**DIRECTION:**
Tally the lines below that contain the word "should": how many are there? Reply with the number alone.

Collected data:
━━━━━━━━━━━━━━━━━━━━

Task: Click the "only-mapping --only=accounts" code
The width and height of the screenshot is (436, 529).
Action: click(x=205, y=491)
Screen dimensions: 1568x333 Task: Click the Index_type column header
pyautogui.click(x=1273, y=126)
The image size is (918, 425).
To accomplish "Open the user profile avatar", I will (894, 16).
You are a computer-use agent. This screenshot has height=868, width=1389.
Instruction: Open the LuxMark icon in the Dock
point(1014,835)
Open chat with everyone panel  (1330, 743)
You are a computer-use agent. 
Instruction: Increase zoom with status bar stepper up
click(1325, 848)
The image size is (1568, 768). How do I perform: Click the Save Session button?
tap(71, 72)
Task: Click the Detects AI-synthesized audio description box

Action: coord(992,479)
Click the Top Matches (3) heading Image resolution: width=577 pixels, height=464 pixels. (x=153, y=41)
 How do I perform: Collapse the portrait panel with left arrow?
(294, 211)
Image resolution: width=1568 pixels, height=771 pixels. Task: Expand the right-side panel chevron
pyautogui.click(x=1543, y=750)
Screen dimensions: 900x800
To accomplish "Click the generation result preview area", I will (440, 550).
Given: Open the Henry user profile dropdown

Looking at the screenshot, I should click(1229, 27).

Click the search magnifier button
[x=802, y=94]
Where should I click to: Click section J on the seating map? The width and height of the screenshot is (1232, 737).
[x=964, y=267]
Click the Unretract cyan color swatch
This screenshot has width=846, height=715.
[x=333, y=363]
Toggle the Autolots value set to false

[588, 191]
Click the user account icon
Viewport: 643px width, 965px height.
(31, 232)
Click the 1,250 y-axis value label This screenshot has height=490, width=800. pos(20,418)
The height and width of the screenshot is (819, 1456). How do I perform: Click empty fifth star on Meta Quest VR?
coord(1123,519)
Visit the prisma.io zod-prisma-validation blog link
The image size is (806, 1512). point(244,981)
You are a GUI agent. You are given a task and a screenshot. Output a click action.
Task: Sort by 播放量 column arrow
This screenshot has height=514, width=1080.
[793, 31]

━━━━━━━━━━━━━━━━━━━━

**SOLUTION TO THE EXERCISE:**
2